Welche Rolle spielen theoretische Annahmen nun in der praktischen Arbeit von Historikern? Historiker finden in theoretischen Konzepten nicht die Antworten auf ihre Fragestellungen – wäre dies der Fall, könnte man auf empirische historische Forschung verzichten und ohne Berücksichtigung von Quellen aus der Theorie ableiten, wie die Vergangenheit ausgesehen haben muss.
Für Historiker sind Theorien vielmehr auf Reflexion, Vergleich und Verallgemeinerung beruhende Annahmen darüber, aus welchen Elementen historische Wirklichkeit bestehen kann, welche Kausalverknüpfungen zwischen diesen bestehen können, und wie sich solche Elemente und ihre Relationen begrifflich fassen lassen.
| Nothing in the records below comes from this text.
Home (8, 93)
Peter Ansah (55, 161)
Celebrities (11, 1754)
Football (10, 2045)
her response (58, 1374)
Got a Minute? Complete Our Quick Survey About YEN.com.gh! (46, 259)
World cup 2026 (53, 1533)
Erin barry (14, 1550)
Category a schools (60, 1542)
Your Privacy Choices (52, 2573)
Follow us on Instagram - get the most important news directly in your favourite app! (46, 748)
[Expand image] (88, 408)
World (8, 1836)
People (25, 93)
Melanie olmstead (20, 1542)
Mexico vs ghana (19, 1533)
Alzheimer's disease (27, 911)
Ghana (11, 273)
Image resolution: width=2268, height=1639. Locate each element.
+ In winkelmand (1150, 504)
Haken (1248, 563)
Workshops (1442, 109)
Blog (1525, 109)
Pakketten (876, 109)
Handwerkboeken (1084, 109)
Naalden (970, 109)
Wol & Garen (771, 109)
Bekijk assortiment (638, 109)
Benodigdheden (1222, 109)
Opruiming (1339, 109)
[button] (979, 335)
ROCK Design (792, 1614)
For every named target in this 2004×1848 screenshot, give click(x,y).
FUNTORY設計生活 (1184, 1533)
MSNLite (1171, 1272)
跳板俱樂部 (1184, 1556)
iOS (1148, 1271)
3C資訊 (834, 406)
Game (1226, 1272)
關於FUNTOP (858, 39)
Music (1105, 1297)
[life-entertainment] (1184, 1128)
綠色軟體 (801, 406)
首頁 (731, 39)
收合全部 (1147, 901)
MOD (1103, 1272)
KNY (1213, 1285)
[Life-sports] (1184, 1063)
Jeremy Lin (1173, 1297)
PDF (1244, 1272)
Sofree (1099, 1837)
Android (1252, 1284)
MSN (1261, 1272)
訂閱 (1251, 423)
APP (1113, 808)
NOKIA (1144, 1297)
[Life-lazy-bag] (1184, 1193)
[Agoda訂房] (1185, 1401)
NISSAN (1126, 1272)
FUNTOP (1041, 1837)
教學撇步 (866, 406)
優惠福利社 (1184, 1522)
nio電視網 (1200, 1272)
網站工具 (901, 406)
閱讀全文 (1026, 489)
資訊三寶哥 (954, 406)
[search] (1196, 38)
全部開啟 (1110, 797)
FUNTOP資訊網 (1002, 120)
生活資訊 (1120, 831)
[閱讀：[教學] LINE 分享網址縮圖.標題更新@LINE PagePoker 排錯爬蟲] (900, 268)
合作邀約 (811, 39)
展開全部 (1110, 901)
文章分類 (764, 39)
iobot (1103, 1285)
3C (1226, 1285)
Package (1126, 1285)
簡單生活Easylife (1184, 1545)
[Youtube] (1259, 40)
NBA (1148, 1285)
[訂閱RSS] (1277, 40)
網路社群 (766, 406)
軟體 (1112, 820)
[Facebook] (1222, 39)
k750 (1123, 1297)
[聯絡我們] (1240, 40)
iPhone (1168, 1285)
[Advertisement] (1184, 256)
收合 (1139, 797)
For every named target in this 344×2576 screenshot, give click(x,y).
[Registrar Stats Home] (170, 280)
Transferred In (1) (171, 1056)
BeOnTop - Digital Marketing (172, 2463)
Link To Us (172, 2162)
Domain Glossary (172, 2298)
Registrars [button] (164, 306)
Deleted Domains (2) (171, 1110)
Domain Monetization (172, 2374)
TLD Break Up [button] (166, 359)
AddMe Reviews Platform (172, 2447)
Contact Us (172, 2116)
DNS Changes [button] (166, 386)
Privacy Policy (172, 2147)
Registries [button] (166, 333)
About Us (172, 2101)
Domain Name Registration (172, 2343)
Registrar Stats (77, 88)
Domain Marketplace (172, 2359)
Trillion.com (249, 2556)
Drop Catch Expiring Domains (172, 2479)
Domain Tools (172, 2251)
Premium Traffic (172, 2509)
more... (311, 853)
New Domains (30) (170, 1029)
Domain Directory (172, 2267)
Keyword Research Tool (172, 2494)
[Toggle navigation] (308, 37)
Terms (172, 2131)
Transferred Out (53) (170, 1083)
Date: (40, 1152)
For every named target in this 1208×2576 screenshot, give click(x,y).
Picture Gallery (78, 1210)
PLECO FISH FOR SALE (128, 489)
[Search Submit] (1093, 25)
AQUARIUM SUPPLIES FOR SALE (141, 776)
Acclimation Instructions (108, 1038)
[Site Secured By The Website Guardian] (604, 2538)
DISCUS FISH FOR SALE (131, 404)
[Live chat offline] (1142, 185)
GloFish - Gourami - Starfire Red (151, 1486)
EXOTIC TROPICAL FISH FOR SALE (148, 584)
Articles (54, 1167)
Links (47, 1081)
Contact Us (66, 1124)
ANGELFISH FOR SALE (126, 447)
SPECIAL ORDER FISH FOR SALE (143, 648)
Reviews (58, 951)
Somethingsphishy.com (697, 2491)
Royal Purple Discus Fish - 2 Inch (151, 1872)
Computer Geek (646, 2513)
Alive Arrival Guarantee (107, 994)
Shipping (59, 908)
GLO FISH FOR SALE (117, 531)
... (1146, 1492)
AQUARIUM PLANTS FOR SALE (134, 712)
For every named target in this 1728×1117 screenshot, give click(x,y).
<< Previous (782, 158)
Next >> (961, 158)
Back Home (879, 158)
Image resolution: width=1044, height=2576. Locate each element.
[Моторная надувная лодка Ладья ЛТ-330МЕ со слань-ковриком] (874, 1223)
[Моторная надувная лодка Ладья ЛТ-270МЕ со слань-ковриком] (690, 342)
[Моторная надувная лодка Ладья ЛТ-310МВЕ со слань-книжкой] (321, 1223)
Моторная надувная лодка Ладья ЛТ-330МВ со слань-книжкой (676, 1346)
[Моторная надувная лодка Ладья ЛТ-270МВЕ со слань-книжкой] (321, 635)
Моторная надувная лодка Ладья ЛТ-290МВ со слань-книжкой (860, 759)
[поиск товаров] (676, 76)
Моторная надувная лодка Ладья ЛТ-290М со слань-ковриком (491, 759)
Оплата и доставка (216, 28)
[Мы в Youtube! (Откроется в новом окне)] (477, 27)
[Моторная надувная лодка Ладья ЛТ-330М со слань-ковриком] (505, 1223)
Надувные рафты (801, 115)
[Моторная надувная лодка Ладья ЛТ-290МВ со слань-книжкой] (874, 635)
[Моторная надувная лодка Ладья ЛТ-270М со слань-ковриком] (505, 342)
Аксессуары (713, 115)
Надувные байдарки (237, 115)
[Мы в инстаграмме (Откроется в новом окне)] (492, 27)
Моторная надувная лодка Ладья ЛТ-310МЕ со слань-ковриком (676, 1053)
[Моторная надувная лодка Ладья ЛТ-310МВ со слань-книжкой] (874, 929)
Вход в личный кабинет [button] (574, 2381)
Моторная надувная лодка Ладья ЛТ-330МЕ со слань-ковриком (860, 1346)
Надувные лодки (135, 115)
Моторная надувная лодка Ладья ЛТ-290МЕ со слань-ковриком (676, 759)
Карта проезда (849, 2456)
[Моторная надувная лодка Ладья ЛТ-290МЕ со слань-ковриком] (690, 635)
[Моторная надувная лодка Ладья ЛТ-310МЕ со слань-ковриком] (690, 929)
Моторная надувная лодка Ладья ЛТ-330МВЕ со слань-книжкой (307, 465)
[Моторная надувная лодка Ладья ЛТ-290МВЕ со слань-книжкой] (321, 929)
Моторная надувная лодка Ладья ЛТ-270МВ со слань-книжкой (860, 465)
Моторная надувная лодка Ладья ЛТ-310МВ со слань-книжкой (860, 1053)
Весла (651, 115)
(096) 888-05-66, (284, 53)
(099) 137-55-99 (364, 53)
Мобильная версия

So verstanden, erfüllen Theorien in der Geschichtswissenschaft folgende Aufgaben:

  • Theorien machen Annahmen über Erkenntnismöglichkeiten und historische Wirklichkeit explizit und kontrollierbar.
  • Theorien stellen mit ihren Begriffen eine Sprache bereit, in der eine komplexe Wirklichkeit, ihre Elemente und die Beziehungen zwischen diesen Elementen präzise beschrieben werden können.
  • Theorien weisen durch die Bereitstellung von Hypothesen über mögliche Zusammenhänge auf ungelöste Probleme hin und ermöglichen durch die Bereitstellung von Begriffen ein präzises Fragen (und wer weiß, wonach er suchen soll, wird schneller fündig). Sie ermöglichen den Schritt vom Zufallsfund zur systematischen Forschung.
  • Theorien verdichten die Erträge von Einzelforschungen zu hypothetischen Vorstellungen von Grundmustern, Strukturen und Prozessen.

Wenn die unbewusst gebrauchten Begriffe und theoretischen Annahmen so etwas wie die Brille sind, durch die wir die Geschichte betrachten, dann sind präzise formulierte Begriffe und Theorien (in einer Formulierung Karl Poppers) Scheinwerfer, die wir auf bestimmte Aspekte der historischen Wirklichkeit richten, um zu sehen, was wir bisher nicht erfragen und beschreiben und somit auch nicht erkennen konnten.